BEGIN TEXT TO READ

Yeah I agree with you that the bottom line is to make money. But by playing "OPTIONAL" music with a play button first if they want to;my demographic listens to this type of music and has no lyrics just instrumental is not gonna exclude anybody. I was just amazed on how 17 posts had nothing to do with what i posted and yes i do care about their opinions, its just that none of them helped since they weren't related with what i posted.


----------



## Neon Bible (Mar 24, 2010)

Fresh_Society said:


> Yeah I agree with you that the bottom line is to make money. But by playing "OPTIONAL" music with a play button first if they want to;my demographic listens to this type of music and has no lyrics just instrumental is not gonna exclude anybody. I was just amazed on how 17 posts had nothing to do with what i posted and yes i do care about their opinions, its just that none of them helped since they weren't related with what i posted.


No pop ups. If you have a play list that matches your demographic then thats fine. Try to keep it as a separate player and relevant to your market and your brand. As a life style brand music and culture go hand and hand but personal taste may vary within. Try to keep it more of a collaborate with artist, but understand even with your small niche market audience you may bottle neck a range of taste and try not to turn anyone off. If your music sucks to someone else you will never know it, but even some may love it and your mom may think you are cool.

Your track sounds like a 30 second loop and does not show a playlist...


----------



## Fresh_Society (Apr 18, 2009)

yeah its just an instrumental..i didnt want to put the artists original because not every body likes the artist but the beat itself sometimes.


----------



## Fr4nk13 (Feb 10, 2010)

Those 17 posts were more than relevant. You asked for opinions and you got them.


----------



## gearbranders (Oct 16, 2009)

Optional music probably isn't bad. For others reading this thread who might be considering auto-starting music on their website, think about those visitors who might be viewing your website from a cubicle at work. It's quite embarrassing to have music suddenly blare out loud from your speakers, alerting everyone around you that you probably aren't working. Those people will leave your site pretty quickly, which means they probably won't buy anything.


----------



## chobay (Aug 4, 2009)

Here's some feedback: 

1. Music player, it's fine if it doesn't autoplay. Most people don't click to turn on music, but I like the track!

END TEXT TO READ
BEGIN MATERIAL PROVIDED

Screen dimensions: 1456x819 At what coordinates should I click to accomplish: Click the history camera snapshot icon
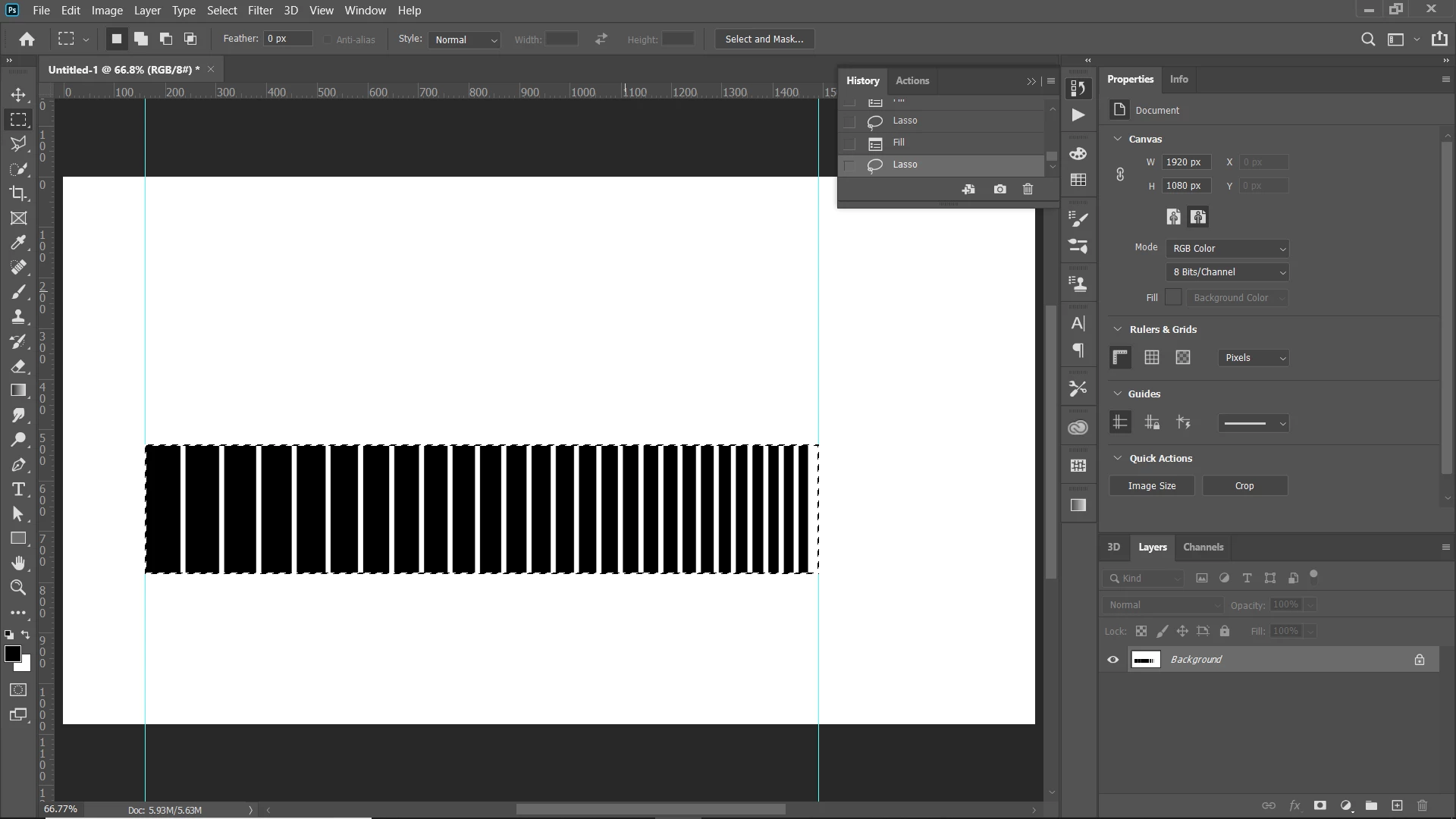pos(999,190)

END MATERIAL PROVIDED

PROMPT 1:
Answer these questions about the forum thread on website music, one line per answer, marked (a), (b) and (c):
(a) What does Neon Bible say the poster's track sounds like?
(b) Why did Fresh_Society not use the artist's original?
(c) According to gearbranders, where might some visitors be viewing a website from?
PROMPT 2: Summarize the forum thread on website music in two sentences.
PROMPT 3: Extend the forum thread on website music, starting after its final sentence.

WRITTEN ANSWER 1:
(a) A 30 second loop that does not show a playlist.
(b) Because not everybody likes the artist, but sometimes they like the beat itself.
(c) From a cubicle at work.

WRITTEN ANSWER 2: A poster defends offering optional instrumental music behind a play button on a website and says the earlier replies did not relate to the post. Other replies advise against pop-ups and recommend a separate player relevant to the market and brand, warn that auto-starting music can embarrass visitors at work and drive them away, and say a player is fine if it does not autoplay.

WRITTEN ANSWER 3:
2. Consider making your category text larger, or use buttons. 

3. One product is nowhere near enough to launch a brand, but I see you're working on it. 

4. For the one product that is available, consider putting together a description. What does "Break the Chains of Power" mean? Where did you get inspiration for the design, etc. 

5. For contact, use real contact information. How do I email you? Do you have a facebook page? 

6. Consider adding FAQ, terms of use, shipping info, etc. You say free shipping, what method? How long does free shipping take?


----------



## ReganSmithClarke (Apr 28, 2010)

I agree with most comments, music on websites is a big turn-off. The first thing I do is try to figure out how to shut it off (this is pretty annoying IMO).

I'd recommend avoiding this hassle all together and placing your time and energy elsewhere.


----------



## CKH (Apr 28, 2010)

IYFGraphics said:


> Link doesn't work, well it does but doesn't show your site.


I don't like the music on websites, it annoys me.


----------



## Neon Bible (Mar 24, 2010)

I do like how NPR features selected artist on their website where you can listen to a diverse amount of indie bands.


----------



## Fresh_Society (Apr 18, 2009)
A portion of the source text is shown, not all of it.